HELMERICH & PAYNE, INC.

 

CHARTER OF THE

HUMAN RESOURCES COMMITTEE

OF THE BOARD OF DIRECTORS

 

I.  PURPOSE OF THE COMMITTEE

 

The purposes of the Human Resources Committee (the "Committee") of the Board of Directors (the "Board") of Helmerich & Payne, Inc. (the "Company") shall be (i) to review and approve corporate goals and objectives relevant to the Company’s executive officer compensation, to evaluate the performance of the Company’s executive officers in light of such goals and objectives and, except as provided otherwise herein, to determine the compensation of the Company’s executive officers, (ii) to evaluate periodically the compensation levels of non-employee Board members, (iii) to review and make recommendations to the Board regarding the Company’s compensation plans, (iv) to produce an annual report on executive compensation for inclusion in the Company's proxy statement in accordance with applicable rules and regulations, (v) to conduct an annual self-evaluation and to conduct or authorize investigation or studies within the Committee’s scope of responsibilities, and (vi) to perform such other duties and responsibilities as may be assigned to the Committee by the Board.

____________

▶ Stated exercise
List every defined short-form term that the charter introduces in parentheses and quotation marks, and give what each one stands for. Rely solely on the charter when responding.

▶ Data segment
____________

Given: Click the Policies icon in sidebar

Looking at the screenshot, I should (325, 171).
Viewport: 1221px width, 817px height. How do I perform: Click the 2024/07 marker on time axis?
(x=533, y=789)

____________

▶ Task result
- "Committee": the Human Resources Committee
- "Board": the Board of Directors
- "Company": Helmerich & Payne, Inc.